Recently, Anderson began work on a remake of the gangster classic
The Long Good Friday, which he will write, produce and direct. He also has begun developing the adaptation of the action/horror videogame Castlevania, which he will write and produce. Anderson and Bolt will produce all these through Impact Pictures. The first film of the pair's collaboration was 1994's low-budget success Shopping, which Anderson wrote and directed. Starring Sadie Frost and Jude Law (with an appearance by legendary singer Marianne Faithful), this dark film about joyriding and ram-raiding British youth was banned in some UK theatres, but firmly established Anderson's love of cars, dystopian futures and high-impact action.
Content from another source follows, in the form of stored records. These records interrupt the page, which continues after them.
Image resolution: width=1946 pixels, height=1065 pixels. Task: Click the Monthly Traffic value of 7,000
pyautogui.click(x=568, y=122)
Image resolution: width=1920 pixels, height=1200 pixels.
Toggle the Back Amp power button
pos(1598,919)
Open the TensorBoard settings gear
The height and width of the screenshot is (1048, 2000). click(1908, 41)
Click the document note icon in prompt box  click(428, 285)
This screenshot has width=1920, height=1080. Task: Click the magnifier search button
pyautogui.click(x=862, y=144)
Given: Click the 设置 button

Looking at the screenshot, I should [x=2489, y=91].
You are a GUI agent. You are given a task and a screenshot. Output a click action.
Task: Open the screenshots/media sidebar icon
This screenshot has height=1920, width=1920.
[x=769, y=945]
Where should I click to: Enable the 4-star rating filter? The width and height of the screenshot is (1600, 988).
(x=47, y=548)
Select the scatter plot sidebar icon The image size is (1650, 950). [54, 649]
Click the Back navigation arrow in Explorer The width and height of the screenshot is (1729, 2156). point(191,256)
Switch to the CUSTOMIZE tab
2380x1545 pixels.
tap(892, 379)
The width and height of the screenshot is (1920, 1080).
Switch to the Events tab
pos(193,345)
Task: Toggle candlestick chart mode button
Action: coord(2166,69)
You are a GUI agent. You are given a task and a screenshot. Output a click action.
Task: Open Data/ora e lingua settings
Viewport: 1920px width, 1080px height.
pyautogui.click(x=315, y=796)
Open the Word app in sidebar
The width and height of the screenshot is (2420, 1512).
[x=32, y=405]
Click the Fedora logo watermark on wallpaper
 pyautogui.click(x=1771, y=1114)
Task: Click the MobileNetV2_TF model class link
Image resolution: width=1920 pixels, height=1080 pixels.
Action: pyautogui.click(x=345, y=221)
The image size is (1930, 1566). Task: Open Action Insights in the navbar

Shopping paved the way to Hollywood for Anderson, and 1995's Mortal Kombat became Anderson's first American No.1 box-office smash. It was also the first successful movie adaptation of a videogame. The triumph of Mortal Kombat quickly established Anderson as the man who could take the game off the television and make it explode on the big screen, and potentially into a successful franchise.
Sidestepping offers to direct a sequel, Anderson chose instead to turn his attention to science fiction. His next directorial projects included
Soldier and Event Horizon. Blade Runner screenwriter David Peoples wrote Soldier as a "sidequel" to the bleakly powerful Blade Runner. The film starred Kurt Russell, Connie Nielsen and Jason Isaacs. Now considered a cult classic, Event Horizon starred Laurence Fishburne, Sam Neill, Jason Isaacs and Joely Richardson.
Anderson returned to adapting videogames for the big screen with the survival horror
Resident Evil, starring Milla Jovovich and Michelle Rodriguez.  Anderson wrote, directed and produced the feature. A resounding commercial success, the movie spawned Anderson's second successful franchise, which includes No.1 hits Resident Evil: Apocalypse and Resident Evil: Extinction.
Anderson confirmed his box-office power when he wrote and directed the highly anticipated
AVP: Alien vs. Predator starring Lance Henriksen. This kicked off Anderson's third successful franchise, as the movie opened at No.1 and went on to be the highest-grossing film in both the Alien and Predator series Born and raised in Newcastle-upon-Tyne, England, Anderson graduated from the University of Warwick with a BA in Film & Literature. He continued at Warwick to become the youngest student to achieve an MBA.